Hertz/Dollar Thrifty Agreement Only Scenario for Optimal Outcome and Deal Closure by Year End

PARK RIDGE, NJ–(Marketwire – September 24, 2010) – Hertz Global Holdings, Inc. (NYSE: HTZ) (“Hertz”) today affirmed that its merger agreement to acquire Dollar Thrifty at a purchase price equivalent to $50.25 (at the Sept 23 closing share price for Hertz of $10.45) is Hertz’s best and final offer. Hertz also expressed confidence that Dollar Thrifty shareholders would approve the merger transaction at their scheduled September 30, 2010 meeting, thereby clearing the way for a closing later this year. 

Mark P. Frissora, Hertz’s Chairman and Chief Executive Officer, said, “Our agreement with Dollar Thrifty provides its shareholders with a substantial premium, deal certainty and a clear path to deal closure by year end. We have made our best and final offer, and we believe that it is in the best interest of Dollar Thrifty shareholders to vote in favor of the transaction on September 30. We have antitrust clearance in Canada, unlike Avis, and our progress with the U.S. government makes us highly confident that we can close the transaction in a timely manner within the framework of our merger agreement. As previously disclosed, we have commenced the divestiture of Advantage Rent-a-Car, and we have identified several potential buyers.” 

Mr. Frissora added, “We expect to close the transaction before the end of the year. A vote against the deal would be a lost opportunity for the Dollar Thrifty shareholders. Avis’s proposal raises serious antitrust risks that our agreement does not, which is why Avis has repeatedly refused to match our agreement to pay a substantial termination fee if the transaction fails for antitrust reasons. Failure to approve the Hertz agreement could leave Dollar Thrifty without any transaction, a sub-optimal outcome for its shareholders,” Frissora concluded.

FORWARD-LOOKING STATEMENTS
This communication contains statements that constitute forward-looking statements within the meaning of the Private Securities Litigation Reform Act of 1995. These statements are based on the current expectations and beliefs of Hertz and are subject to a number of risks, uncertainties and assumptions that could cause actual results to differ materially from those described in the forward-looking statements.
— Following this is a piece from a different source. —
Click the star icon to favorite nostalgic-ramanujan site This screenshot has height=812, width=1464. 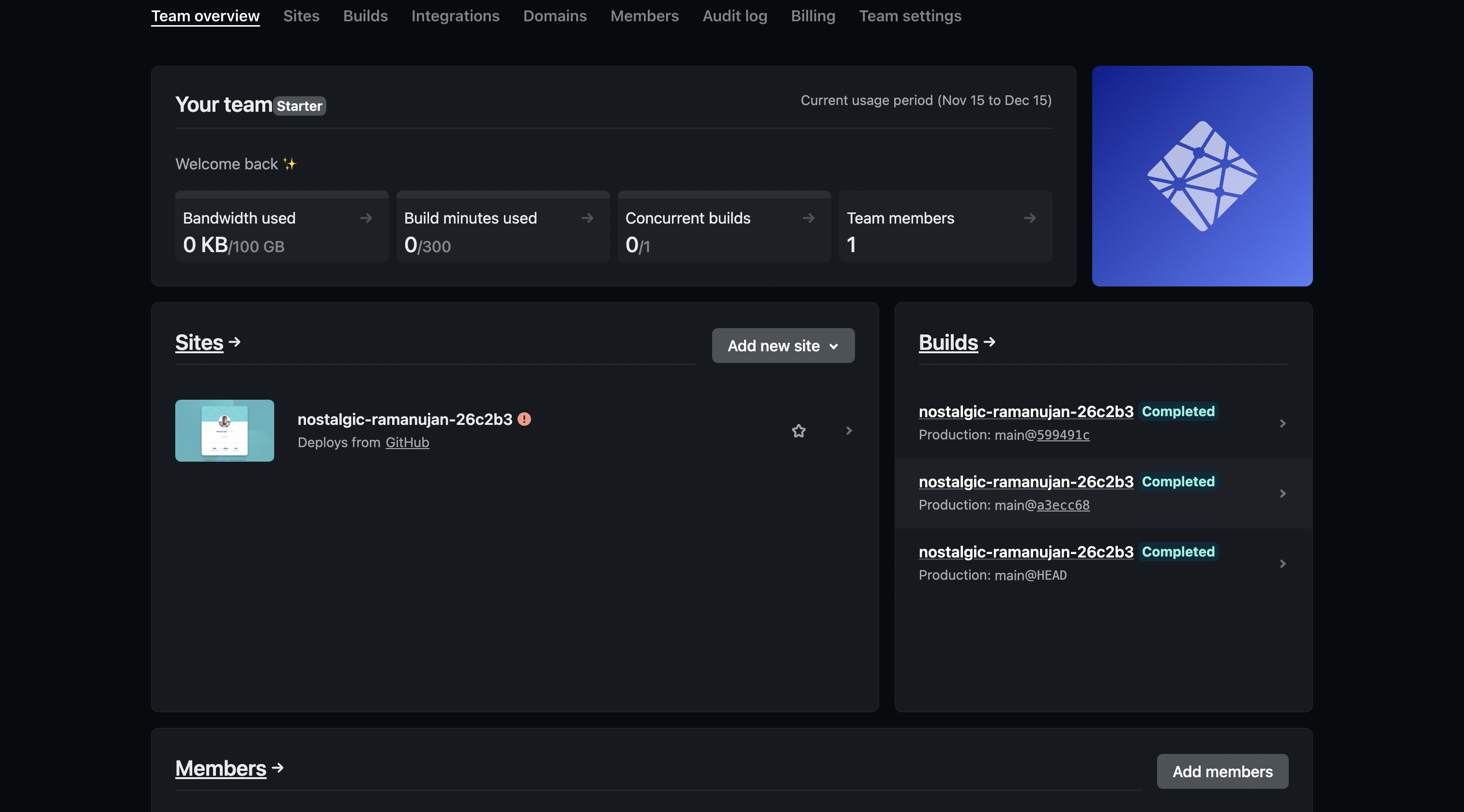point(798,431)
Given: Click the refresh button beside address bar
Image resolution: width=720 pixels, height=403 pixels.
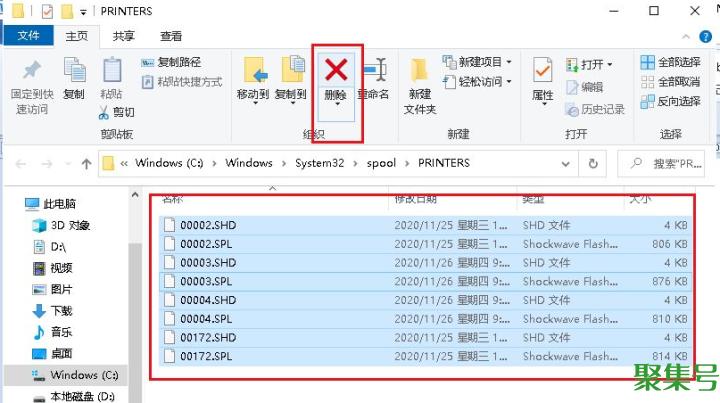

All statements other than statements of historical fact are statements that could be deemed forward-looking statements. Risks, uncertainties and assumptions include the possibility that (1) Hertz and Dollar Thrifty may be unable to obtain stockholder or regulatory approvals required for the merger or may be required to accept conditions that could reduce the anticipated benefits of the merger as a condition to obtaining regulatory approvals; (2) the length of time necessary to consummate the proposed merger may be longer than anticipated; (3) problems may arise in successfully integrating the businesses of Hertz and Dollar Thrifty; (4) the proposed merger may involve unexpected costs; (5) the businesses may suffer as a result of uncertainty surrounding the proposed merger; and (6) the industry may be subject to future risks that are described in SEC reports filed by Hertz. Because forward-looking statements involve risks and uncertainties, actual results and events may differ materially from results and events currently expected by Hertz. Hertz assumes no obligation and expressly disclaims any duty to update the information contained herein except as required by law.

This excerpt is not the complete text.